Regional beer giant East African Breweries Ltd is expected to spend at least $18.7 million to increase its stake in Serengeti Breweries, signaling the company’s growing faith in future prospects of the Tanzanian market.
EABL has been seeking to plug revenue holes punched by tight regulations and increased taxes in Kenya and Ugandan markets, where the respective governments have been seeking to regulate consumption of alcohol.
The Nairobi Securities Exchange (NSE) listed brewer, whose shares are also traded on the Dar es Salaam Stock Exchange (DSE) and the Uganda Securities Exchange (USE), last week issued a cautionary statement, advising investors that it was in the process of acquiring an additional 30 per cent shareholding in Serengeti Breweries Ltd (SBL) subject to regulatory approvals in the respective countries.
“Shareholders of EABL and the public are advised to exercise caution when dealing in shares of EABL,” said the company.
Although the company declined to disclose the value of the deal, The EastAfrican has estimated the value of the proposed transaction to be about Ksh1.87 billion ($18.7 million).
This is based on the firm’s effective ownership interest of 72.5 per cent in SBL, which was priced at a book value of Ksh15.99 billion ($159.9 million) as at June 30, 2019.
In June 2018, EABL increased its effective interest in SBL by conversion of loans receivable amounting to Ksh15.3 billion ($153 million) into equity, representing an additional 21.5 per cent shareholding.
As a result, EABL’s effective interest increased from 51 per cent to 72.5 per cent while the legal shareholding remained at 51 per cent.
The beer maker last year completed the purchase of an additional 4 per cent of the share capital of SBL for $3 million, increasing its shareholding to 55 per cent.
If the latest acquisition proposal is successful, then EABL’s legal shareholding in SBL will rise to 85 per cent, from the current 55 per cent.
Analysts at Standard Investment Bank (SIB) expect the proposed transaction to include the effective economic interest already acquired by the brewer, so that the only additional amount payable is for the acquisition of the 8.5 per cent stake needed to reach the 30 per cent target.

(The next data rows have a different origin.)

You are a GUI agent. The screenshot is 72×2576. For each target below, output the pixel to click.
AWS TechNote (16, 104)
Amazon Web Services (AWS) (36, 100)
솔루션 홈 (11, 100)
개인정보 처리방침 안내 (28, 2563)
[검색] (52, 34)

“We expect the proposed transaction to include the effective economic interest so that only an additional amount would be payable for the 8.5 per cent stake needed to reach the target,” SIB said in a note sent to investors.
Failure by the SBL minority shareholders to pay off the EABL loan saw EABL acquire 21.5 percent of SBL shares through debt-to-equity conversion.

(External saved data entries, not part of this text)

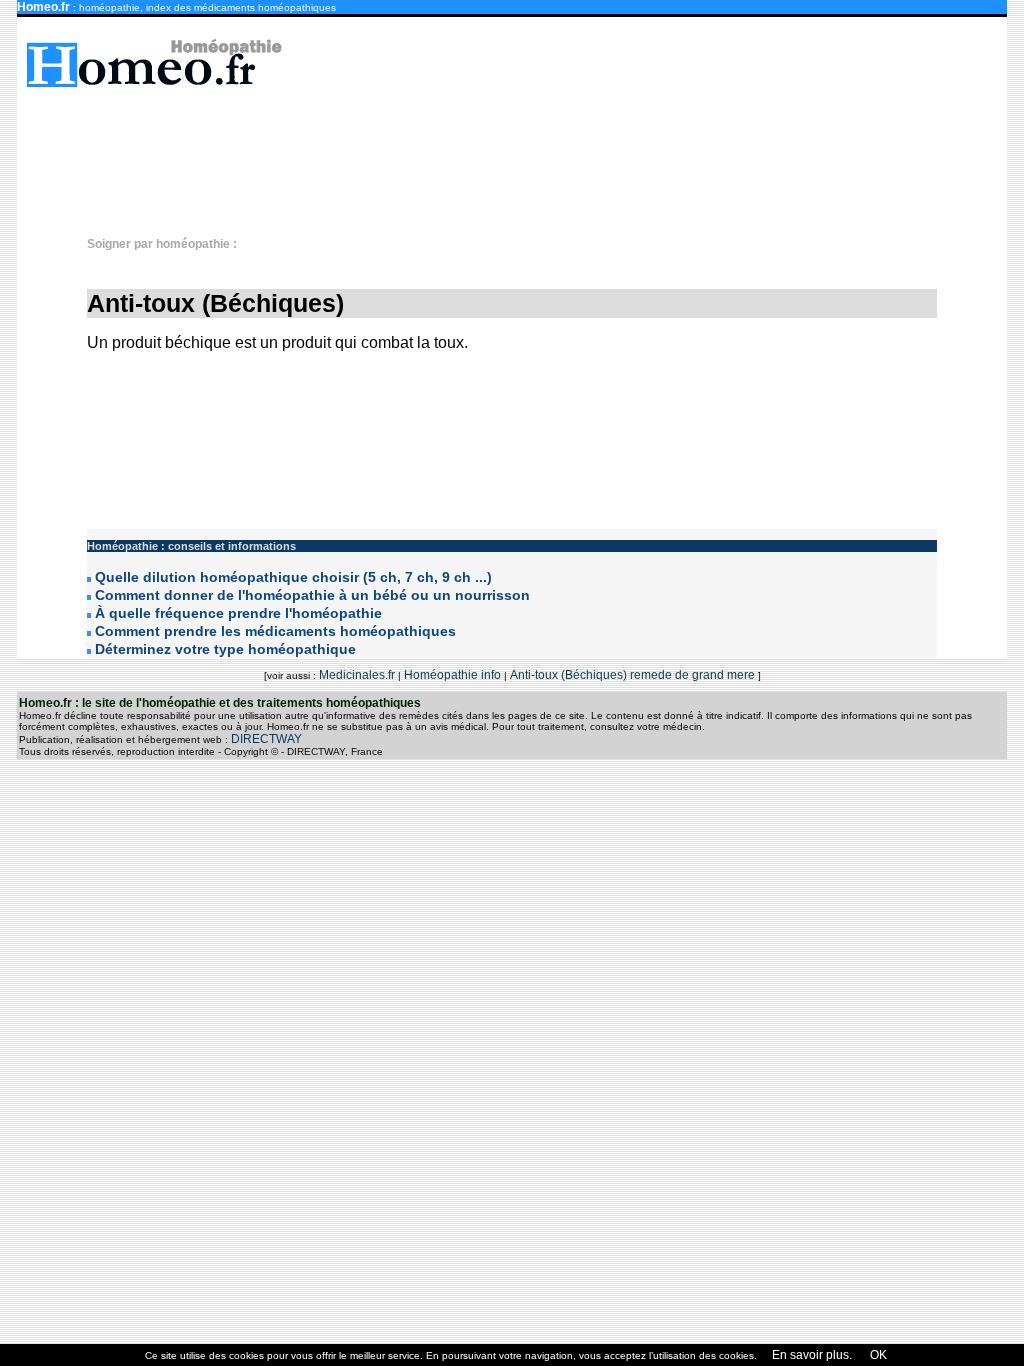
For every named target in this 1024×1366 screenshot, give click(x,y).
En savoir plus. (812, 1355)
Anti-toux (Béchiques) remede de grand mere (634, 675)
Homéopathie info (452, 675)
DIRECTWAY (266, 739)
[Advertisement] (522, 152)
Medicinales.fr (357, 675)
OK (877, 1355)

During the year ended June 30, 2019, EABL only received Ksh16 million ($160,000) as partial repayment of the loan, according to firm’s annual report.
“Based on our estimates, the transaction is mildly dilutive to EABL shareholders but given the strong recovery we have seen in Tanzania, the transaction will be positive for shareholders of EABL in the long term.”
SBL has turned out to be EABL’s fastest growing business in the region, having accounted for 12 per cent of the total sales in the half-year ended December 2019.
During the six months’ to December 31 2019, EABL’s net profit increased 9 per cent to Ksh7.2 billion ($72 million) from Ksh6.6 billion ($66 million) in the same period in 2018, with net sales in Tanzania growing by 19 per cent compared with 10 per cent and eight per cent in Uganda and Kenya respectively.
Net sales from this Tanzanian unit rose 26 per cent during this period, the fastest among the three units, driven by increased sales of its Serengeti Lite brand.
SBL has three processing plants spread out across Tanzania in Dar es Salaam, Mwanza and Moshi.
Although Tanzania’s overall contribution to the group’s performance is the lowest, at 13 per cent compared with its main market Kenya at 71 per cent and Uganda at 16 per cent, the market is on a positive growth path prompting EABL to increase its shareholding in SBL.
EABL acquired 51 per cent shareholding in SBL in October 2010 amid challenges with the Tanzanian Fair Competition Commission (FCC) over an alleged failure to meet the conditions of the merger, agreement including improving the performance of SBL.
In July 2015, Tanzania’s FCC threatened to cancel EABL’s 51 per cent stake in SBL. However, EABL said the matter was resolved in July 2017.
In Kenya, EABL is worried that the repeated increase in excise tax by the government is having a negative impact on its business, particularly bottled beer brands, which posted a one per cent decline in sales.
The Kenyan government has increased excise taxes on beer and spirit to 5.2 per cent and 15 per cent respectively, making these drinks out of reach for many consumers.
“While we acknowledge the need for government to grow its revenue, we are sensitive that this will impact consumers’ ability to afford our products, thus potentially drawing more of them to consumption of illicit alcohol,” said Charles Muchene, EABL chairman, in the Group’s 2019 annual report.